One to three students in every classroom suffer from depression

Children who suffer must be treated early to prevent chronic illness, says expert

Bored little boy in classroom (illustrative) (photo credit: INGIMAGE)
Bored little boy in classroom (illustrative)
(photo credit: INGIMAGE)
Depression in children who have not been diagnosed or treated properly may develop into a chronic disease that will recur in lifelong attacks, said Dr. Silvana Fenig, director of the division of psychological medicine at Petah Tikva’s Schneider Children’s Medical Center on the occasion of World Suicide Prevention Day to be held on September 10.
“Every year, there are about 250 visits to emergency rooms involving suicide attempts. It is very important to raise parents’ awareness of the importance of early detection of depression among children and adolescents. The earlier the disease is diagnosed, the better the chances of recovery and the prevention of complications,” she said.
The term depression describes a state of mind characterized by feelings of sadness, unhappiness and despair. Most people experience temporary depression at some point in their lives.
Depression affects not only adults, but also children and adolescents. Depression in children and youth is not a passing phase or part of normal mood swings in adolescence, but a serious and fatal disease that can be identified and affects millions of children under the age of 18 in Israel and around the world.
About 2% to 3% of elementary- school children (one in each classroom) and about 8% of adolescents (two to three in each class) suffer from depression.
Until the age of 13, the prevalence among boys and girls is the same, and then the prevalence among girls is three times higher than among boys.
Depression, like anxiety, is a mental disorder defined as an internalized problem. In depression and anxiety, the child suffers but does not necessarily reveal his or her suffering to family members, friends or teachers. This is in contrast to external problems such as hyperactivity and behavioral disorders, which are visible and burdensome to the social environment and can therefore be detected quickly and treated.

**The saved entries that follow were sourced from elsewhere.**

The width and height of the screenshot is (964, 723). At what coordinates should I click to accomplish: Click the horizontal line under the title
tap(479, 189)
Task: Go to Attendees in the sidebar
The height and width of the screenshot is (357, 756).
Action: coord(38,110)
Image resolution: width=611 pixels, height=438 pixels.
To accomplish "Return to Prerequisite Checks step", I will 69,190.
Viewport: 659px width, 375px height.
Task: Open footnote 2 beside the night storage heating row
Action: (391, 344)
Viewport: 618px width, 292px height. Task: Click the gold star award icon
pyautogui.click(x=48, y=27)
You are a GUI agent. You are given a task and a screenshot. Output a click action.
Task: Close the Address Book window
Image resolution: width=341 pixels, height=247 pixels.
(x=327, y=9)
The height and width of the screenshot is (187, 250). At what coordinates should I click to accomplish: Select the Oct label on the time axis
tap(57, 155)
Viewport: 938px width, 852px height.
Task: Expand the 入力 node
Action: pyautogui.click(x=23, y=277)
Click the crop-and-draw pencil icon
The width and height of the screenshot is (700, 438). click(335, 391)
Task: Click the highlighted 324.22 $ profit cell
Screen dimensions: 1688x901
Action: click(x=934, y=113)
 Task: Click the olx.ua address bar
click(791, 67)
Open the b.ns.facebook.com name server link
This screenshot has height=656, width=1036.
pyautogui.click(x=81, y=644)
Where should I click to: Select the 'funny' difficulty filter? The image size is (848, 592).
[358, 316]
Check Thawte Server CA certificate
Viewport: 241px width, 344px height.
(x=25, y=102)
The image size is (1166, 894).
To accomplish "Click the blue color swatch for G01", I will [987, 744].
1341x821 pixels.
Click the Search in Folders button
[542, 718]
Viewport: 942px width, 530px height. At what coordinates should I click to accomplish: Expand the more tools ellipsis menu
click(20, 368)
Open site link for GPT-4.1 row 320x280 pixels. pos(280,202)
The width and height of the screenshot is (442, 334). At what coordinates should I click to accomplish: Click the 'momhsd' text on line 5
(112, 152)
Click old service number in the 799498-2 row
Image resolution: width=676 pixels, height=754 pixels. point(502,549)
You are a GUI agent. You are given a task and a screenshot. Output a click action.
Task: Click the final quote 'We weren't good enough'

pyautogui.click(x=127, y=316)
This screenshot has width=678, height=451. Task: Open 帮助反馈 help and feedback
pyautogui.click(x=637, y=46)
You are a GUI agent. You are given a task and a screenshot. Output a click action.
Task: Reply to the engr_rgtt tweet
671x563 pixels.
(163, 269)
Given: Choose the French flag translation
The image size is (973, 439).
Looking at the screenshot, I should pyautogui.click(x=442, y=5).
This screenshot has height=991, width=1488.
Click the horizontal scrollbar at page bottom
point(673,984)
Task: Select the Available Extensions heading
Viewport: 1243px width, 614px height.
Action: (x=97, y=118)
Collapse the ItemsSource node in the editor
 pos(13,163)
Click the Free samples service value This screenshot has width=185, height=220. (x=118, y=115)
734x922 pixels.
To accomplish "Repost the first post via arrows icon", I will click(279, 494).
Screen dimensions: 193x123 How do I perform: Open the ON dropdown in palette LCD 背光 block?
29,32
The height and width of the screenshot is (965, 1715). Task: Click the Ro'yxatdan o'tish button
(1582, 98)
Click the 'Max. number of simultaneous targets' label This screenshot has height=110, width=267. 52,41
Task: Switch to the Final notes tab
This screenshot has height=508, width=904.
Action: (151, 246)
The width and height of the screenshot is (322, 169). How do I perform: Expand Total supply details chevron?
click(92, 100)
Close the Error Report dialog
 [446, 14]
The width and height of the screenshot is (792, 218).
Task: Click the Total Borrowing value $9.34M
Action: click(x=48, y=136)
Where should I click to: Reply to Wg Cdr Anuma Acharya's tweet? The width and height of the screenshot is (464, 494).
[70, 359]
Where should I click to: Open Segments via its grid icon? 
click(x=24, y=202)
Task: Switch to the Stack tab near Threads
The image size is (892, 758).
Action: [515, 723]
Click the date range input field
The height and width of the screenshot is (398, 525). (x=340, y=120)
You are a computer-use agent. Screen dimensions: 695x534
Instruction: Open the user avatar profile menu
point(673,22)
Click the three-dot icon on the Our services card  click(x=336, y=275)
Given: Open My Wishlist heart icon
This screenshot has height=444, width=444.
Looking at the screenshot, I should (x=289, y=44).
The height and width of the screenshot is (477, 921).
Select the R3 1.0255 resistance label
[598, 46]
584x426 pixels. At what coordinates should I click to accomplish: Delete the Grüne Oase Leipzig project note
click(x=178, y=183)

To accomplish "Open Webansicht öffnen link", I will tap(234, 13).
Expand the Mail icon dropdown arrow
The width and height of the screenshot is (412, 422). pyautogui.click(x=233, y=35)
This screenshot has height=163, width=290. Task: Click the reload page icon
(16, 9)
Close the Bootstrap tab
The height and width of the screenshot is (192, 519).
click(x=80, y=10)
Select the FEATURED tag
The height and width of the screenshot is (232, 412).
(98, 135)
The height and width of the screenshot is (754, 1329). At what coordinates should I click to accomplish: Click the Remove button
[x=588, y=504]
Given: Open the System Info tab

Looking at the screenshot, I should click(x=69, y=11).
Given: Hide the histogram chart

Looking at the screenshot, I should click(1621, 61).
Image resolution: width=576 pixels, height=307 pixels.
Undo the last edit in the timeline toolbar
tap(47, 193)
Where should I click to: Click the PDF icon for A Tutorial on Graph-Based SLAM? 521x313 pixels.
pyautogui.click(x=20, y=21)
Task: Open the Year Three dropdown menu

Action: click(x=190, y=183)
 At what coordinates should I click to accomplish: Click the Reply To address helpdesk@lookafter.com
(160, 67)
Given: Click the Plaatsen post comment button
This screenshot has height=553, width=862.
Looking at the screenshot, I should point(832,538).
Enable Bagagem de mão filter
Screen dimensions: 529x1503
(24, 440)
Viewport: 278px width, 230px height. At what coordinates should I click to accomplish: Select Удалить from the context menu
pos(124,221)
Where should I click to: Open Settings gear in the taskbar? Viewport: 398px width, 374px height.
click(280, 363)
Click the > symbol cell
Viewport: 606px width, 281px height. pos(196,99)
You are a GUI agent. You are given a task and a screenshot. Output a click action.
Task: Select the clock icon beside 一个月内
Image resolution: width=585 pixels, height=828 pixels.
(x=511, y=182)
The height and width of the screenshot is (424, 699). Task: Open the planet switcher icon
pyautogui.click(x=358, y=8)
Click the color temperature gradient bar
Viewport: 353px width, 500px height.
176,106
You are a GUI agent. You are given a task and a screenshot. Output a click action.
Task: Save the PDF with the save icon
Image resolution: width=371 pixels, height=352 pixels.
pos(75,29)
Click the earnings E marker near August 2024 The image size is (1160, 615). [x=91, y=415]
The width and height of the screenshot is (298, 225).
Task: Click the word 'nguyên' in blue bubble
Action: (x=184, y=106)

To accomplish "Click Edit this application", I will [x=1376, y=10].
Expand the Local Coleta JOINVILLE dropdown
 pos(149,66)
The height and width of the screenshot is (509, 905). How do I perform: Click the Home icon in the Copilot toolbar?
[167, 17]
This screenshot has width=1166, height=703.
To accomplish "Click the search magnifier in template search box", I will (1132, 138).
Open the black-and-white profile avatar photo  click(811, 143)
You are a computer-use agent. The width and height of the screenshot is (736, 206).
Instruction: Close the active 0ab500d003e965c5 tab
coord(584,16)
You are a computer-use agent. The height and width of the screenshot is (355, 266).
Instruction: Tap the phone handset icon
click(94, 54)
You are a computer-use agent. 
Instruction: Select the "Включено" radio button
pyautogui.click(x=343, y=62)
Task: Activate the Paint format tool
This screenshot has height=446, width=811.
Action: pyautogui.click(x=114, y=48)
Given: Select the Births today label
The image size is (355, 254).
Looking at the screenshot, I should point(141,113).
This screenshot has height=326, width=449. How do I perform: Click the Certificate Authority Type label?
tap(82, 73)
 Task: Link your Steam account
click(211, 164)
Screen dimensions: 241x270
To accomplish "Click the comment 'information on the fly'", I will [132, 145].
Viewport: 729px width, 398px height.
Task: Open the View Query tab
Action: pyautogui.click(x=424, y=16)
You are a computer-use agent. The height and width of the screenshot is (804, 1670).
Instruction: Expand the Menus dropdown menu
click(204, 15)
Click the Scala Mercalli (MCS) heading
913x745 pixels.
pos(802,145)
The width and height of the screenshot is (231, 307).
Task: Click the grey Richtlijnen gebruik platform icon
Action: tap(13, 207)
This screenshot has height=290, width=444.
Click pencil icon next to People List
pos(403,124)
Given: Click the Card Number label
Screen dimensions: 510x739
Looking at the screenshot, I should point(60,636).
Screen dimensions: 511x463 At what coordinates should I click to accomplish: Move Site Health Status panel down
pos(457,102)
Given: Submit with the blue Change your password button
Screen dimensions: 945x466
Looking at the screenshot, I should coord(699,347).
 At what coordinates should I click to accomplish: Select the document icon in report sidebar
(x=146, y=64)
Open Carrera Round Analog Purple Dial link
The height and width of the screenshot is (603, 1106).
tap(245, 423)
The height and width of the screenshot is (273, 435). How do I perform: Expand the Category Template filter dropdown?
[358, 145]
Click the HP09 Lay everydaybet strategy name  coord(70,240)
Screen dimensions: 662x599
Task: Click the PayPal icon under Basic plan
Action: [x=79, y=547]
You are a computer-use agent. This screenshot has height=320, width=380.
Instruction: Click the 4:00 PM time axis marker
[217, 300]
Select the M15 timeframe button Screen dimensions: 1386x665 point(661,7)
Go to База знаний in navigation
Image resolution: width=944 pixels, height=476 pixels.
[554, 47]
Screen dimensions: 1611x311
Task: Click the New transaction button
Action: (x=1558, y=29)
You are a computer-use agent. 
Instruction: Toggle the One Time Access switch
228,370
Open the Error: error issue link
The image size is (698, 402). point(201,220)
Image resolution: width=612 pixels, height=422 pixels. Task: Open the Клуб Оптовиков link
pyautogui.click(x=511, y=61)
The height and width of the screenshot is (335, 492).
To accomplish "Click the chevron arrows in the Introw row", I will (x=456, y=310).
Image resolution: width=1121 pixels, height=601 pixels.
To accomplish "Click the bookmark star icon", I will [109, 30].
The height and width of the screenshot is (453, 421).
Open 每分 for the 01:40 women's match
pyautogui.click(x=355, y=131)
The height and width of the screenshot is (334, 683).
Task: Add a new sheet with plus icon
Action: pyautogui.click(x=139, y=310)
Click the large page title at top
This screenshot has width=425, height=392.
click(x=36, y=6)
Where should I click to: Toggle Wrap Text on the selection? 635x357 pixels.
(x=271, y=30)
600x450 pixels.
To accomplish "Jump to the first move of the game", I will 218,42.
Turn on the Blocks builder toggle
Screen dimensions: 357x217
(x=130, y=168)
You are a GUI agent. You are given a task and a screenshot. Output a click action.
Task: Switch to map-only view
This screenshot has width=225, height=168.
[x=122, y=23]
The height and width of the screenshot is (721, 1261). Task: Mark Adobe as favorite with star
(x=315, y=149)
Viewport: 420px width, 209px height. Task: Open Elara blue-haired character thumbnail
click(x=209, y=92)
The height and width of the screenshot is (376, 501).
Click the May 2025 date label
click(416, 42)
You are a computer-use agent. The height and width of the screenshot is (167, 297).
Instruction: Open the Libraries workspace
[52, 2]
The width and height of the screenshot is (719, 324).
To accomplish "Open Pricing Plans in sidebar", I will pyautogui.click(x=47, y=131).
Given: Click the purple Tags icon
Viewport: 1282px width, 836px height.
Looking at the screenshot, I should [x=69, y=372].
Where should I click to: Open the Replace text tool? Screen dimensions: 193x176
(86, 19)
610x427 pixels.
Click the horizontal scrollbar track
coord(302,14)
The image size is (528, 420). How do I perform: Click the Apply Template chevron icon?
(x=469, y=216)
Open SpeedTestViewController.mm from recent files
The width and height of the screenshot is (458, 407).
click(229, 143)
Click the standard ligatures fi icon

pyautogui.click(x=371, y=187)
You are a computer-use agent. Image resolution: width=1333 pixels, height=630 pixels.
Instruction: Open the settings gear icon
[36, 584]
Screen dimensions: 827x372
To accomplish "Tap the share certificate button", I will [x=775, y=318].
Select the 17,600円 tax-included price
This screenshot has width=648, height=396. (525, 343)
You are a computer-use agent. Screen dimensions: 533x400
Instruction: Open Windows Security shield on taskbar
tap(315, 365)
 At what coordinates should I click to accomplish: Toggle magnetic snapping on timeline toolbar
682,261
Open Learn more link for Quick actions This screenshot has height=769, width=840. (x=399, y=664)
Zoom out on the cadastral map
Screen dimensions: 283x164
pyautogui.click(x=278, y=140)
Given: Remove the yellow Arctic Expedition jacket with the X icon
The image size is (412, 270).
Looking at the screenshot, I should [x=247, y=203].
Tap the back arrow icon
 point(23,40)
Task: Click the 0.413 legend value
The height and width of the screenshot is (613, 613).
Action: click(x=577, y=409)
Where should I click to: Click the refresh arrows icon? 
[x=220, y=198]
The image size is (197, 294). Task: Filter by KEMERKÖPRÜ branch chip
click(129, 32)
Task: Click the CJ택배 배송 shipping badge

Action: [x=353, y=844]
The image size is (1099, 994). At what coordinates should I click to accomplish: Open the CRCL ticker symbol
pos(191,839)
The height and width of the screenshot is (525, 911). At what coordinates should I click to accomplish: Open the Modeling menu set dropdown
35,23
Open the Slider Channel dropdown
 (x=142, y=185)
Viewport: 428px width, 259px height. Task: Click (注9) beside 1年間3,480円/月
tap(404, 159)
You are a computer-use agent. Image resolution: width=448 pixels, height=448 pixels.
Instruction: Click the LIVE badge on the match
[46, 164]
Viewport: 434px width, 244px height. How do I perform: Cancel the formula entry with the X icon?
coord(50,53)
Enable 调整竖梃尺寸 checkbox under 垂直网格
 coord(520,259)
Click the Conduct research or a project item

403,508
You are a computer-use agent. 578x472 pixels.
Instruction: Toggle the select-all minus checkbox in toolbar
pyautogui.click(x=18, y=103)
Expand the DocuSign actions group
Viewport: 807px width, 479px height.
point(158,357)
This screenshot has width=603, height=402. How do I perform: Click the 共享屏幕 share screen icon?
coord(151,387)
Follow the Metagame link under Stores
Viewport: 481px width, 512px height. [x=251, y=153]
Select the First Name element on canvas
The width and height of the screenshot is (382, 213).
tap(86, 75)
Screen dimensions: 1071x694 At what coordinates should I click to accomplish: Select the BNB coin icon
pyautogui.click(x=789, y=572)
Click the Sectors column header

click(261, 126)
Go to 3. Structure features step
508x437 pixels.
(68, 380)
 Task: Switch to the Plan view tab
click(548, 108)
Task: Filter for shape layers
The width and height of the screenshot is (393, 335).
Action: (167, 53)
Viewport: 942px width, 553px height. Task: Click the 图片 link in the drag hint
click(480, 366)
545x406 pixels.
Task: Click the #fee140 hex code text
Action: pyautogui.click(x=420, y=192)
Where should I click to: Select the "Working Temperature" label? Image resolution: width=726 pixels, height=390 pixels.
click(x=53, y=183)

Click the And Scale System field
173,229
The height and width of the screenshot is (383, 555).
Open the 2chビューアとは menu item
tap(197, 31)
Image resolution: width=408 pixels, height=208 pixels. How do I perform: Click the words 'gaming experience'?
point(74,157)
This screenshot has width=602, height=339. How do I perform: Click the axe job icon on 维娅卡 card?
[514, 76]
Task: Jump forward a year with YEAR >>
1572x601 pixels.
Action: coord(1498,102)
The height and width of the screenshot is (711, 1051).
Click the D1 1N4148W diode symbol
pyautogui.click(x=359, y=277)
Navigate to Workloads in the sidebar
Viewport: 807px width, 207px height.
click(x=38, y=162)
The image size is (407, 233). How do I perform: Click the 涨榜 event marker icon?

Prof. Alan Apter, a world expert on depression and suicide among children and adolescents who runs the Schneider Children’s Research Center, noted: “The complications that can develop from depression that is not treated at an early age are deterioration in school and dropping out, drug and alcohol abuse, eating disorders, social problems and even the risk of suicide. In 80% of cases in which help was involved, there was improvement within a few weeks, but without proper treatment the signs of depression may continue to worsen to the point of suicidal risk.”
At Schneider, psychiatrists and psychologists offer combined therapy – psychological, environmental and pharmacological.
The treatment method is cognitive behavioral therapy. In this method, treatment does not go into the causes of depression, but rather gives the child tools to cope with it and the consequences, Apter explained.
Children with depression are treated at Schneider as part of an individual mood-management workshop, where treatment extends the time between attacks and identifies precursors to prevent the next attack. On the behavioral level, the child is encouraged to gradually return to the activities he enjoyed before the crisis and to the previous level of functioning, both scholastically and socially. He or she is encouraged to engage in sports regularly, as this activity causes the secretion of natural opiates in the brain which improve mood.
Working with the child may also involve learning different skills such as social skills and time management that will enable him or her better cope in situations that cause distress.
During the workshop, the child receives assignments to perform at home – follow-up logs of events that cause mood swings, including the identification of thoughts and feelings that have arisen in these situations, and an attempt to create positive thoughts and to practice skills learned in the workshop.
At the same time, and as an integral part of the therapeutic system, parents are involved as key partners in caring for the child, providing them with tools for coping with the entire family and guiding them on the way to provide support. They also involve the broader environment of the child, such as the school, in order to help create a supportive atmosphere that is adapted to the individual needs of each child.
Meanwhile, the Health Ministry will next week hold a Jerusalem conference called “Choose Life” for 120 Orthodox rabbis in the community on preventing suicide. The conference is being organized by the Barkai Center for Practical Rabbinic and Community Development in Modiin.
Ashkenazi Chief Rabbi David Lau will speak along with professionals in the field, giving rabbis the tools to refer people to appropriate authorities when there is a suspicion of suicidal tendencies.